Content-Transfer-Encoding: 7bit
From: Aijun Wang <wangaijun@tsinghua.org.cn>
Mime-Version: 1.0 (1.0)
Date: Tue, 16 Feb 2021 08:36:04 +0800
Message-Id: <125BC9A7-FD6F-42A4-B4D3-5690BE5C5049@tsinghua.org.cn>
References: <MW4PR02MB739409FC055CBA1EB54ADA8DC6889@MW4PR02MB7394.namprd02.prod.outlook.com>
Cc: "Jakob Heitz (jheitz)" <jheitz=40cisco.com@dmarc.ietf.org>, Robert Raszuk <robert@raszuk.net>, idr@ietf.org, Susan Hares <shares@ndzh.com>
In-Reply-To: <MW4PR02MB739409FC055CBA1EB54ADA8DC6889@MW4PR02MB7394.namprd02.prod.outlook.com>
To: "UTTARO, JAMES" <ju1738@att.com>
X-Mailer: iPhone Mail (18D52)
X-HM-Spam-Status: e1kfGhgUHx5ZQUtXWQgYFAkeWUFZS1VLWVdZKFlBSkxLS0o3V1ktWUFJV1 kPCRoVCBIfWUFZSk0dTksfT0lJHxlJVkpNSkhPSE5MTU5KQ0lVEwETFhoSFyQUDg9ZV1kWGg8SFR 0UWUFZT0tIVUpKS0JITVVLWQY+
X-HM-Sender-Digest: e1kMHhlZQR0aFwgeV1kSHx4VD1lBWUc6NRQ6Gio6DD8TTCMWKilRKj40 TAgaCilVSlVKTUpIT0hOTE1OTU1IVTMWGhIXVQwaFRwaEhEOFTsPCBIVHBMOGlUUCRxVGBVFWVdZ EgtZQVlKSkpVSkJPVU5KVUlIQllXWQgBWUFPQ0NMSTcG
X-HM-Tid: 0a77a8440109d993kuwsf3ced1c0091
Archived-At: <https://mailarchive.ietf.org/arch/msg/idr/CCG-5PmObH0nheguHsGUFWupklk>
Subject: Re: [Idr] WG Adoption call for draft-wang-idr-rd-orf-05.txt (2/4/2021 to 2/18/2021)
X-BeenThere: idr@ietf.org
X-Mailman-Version: 2.1.29
Precedence: list
List-Id: Inter-Domain Routing <idr.ietf.org>
List-Unsubscribe: <https://www.ietf.org/mailman/options/idr>, <mailto:idr-request@ietf.org?subject=unsubscribe>
List-Archive: <https://mailarchive.ietf.org/arch/browse/idr/>
List-Post: <mailto:idr@ietf.org>
List-Help: <mailto:idr-request@ietf.org?subject=help>
List-Subscribe: <https://www.ietf.org/mailman/listinfo/idr>, <mailto:idr-request@ietf.org?subject=subscribe>
X-List-Received-Date: Tue, 16 Feb 2021 00:36:19 -0000

Hi, Jim:
It is clear that 1 million routes has caused an issue that let Jakob to debug.
Isn’t it?

Aijun Wang
China Telecom

> On Feb 16, 2021, at 05:15, UTTARO, JAMES <ju1738@att.com> wrote:
> 
> 
> Here is another fact..
>  
> It is more like 10+ Million without an issue.
>  
> Thanks,
>               Jim Uttaro
>  
> From: Idr <idr-bounces@ietf.org> On Behalf Of Jakob Heitz (jheitz)

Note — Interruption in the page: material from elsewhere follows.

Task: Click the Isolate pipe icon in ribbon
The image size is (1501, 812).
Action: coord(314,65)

> Sent: Monday, February 15, 2021 4:05 PM
> To: Aijun Wang <wangaijun@tsinghua.org.cn>; Robert Raszuk <robert@raszuk.net>
> Cc: idr@ietf.org; Susan Hares <shares@ndzh.com>
> Subject: Re: [Idr] WG Adoption call for draft-wang-idr-rd-orf-05.txt (2/4/2021 to 2/18/2021)
>  
> I asked you for the facts Aijun.
> Show me an outage caused by a PE having to drop incoming routes.

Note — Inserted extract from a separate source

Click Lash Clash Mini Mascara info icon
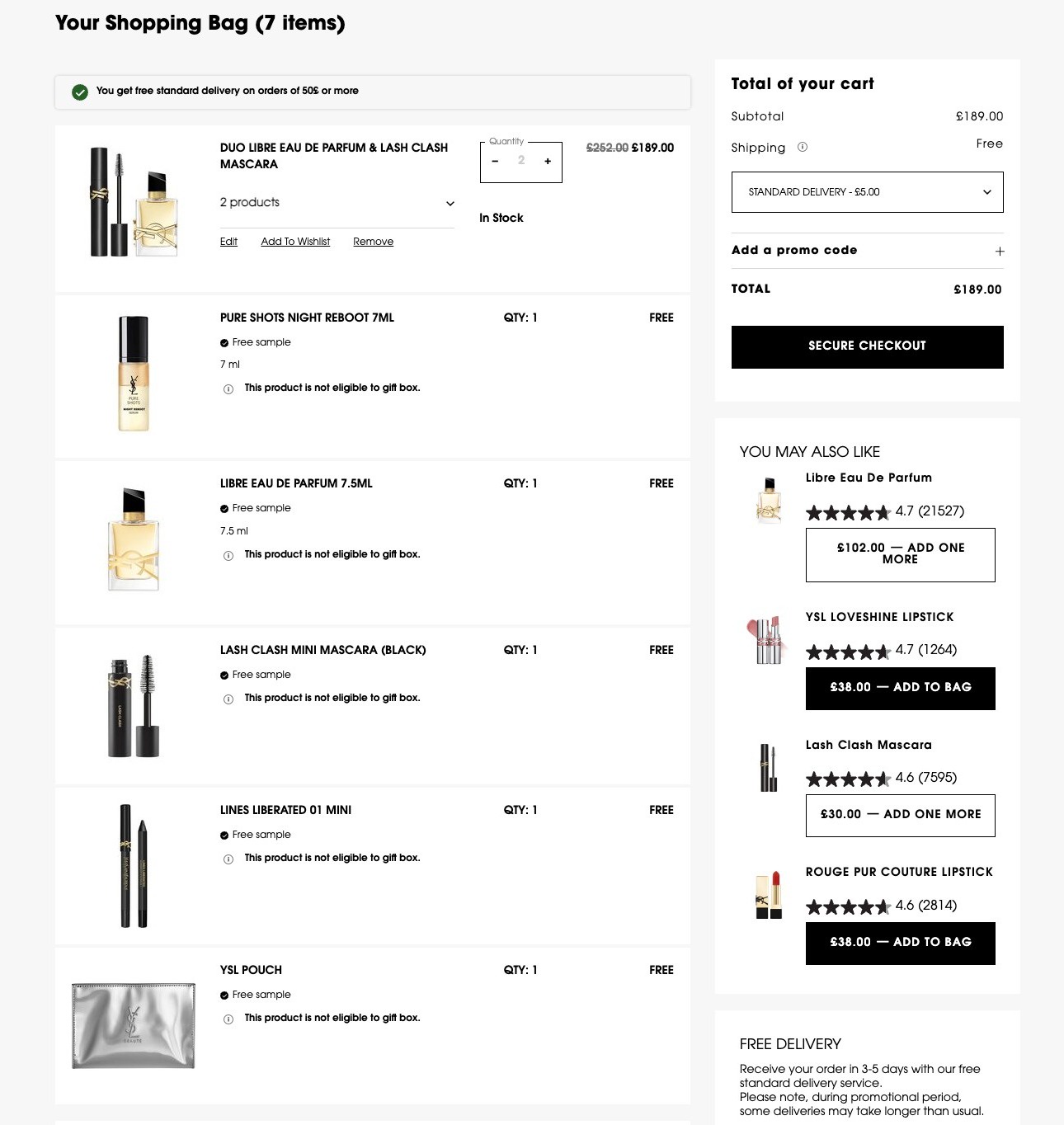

> You have not shown me the facts.
>  
> Here's a fact:
> Some time ago, I was debugging an issue with a customer of a route that went missing in a VRF.
> The feed from a route reflector included over a million routes.
> I asked them to do a clear bgp soft in to the route reflector.
> They were very hesitant, because it might overload the CPU on the PE.
> "Do it", I said. "Check the InQ and when it goes to zero, it's done".
> Finally, they did it.
> "Check the InQ" I asked them.
> "It's zero. When will it start?" they replied.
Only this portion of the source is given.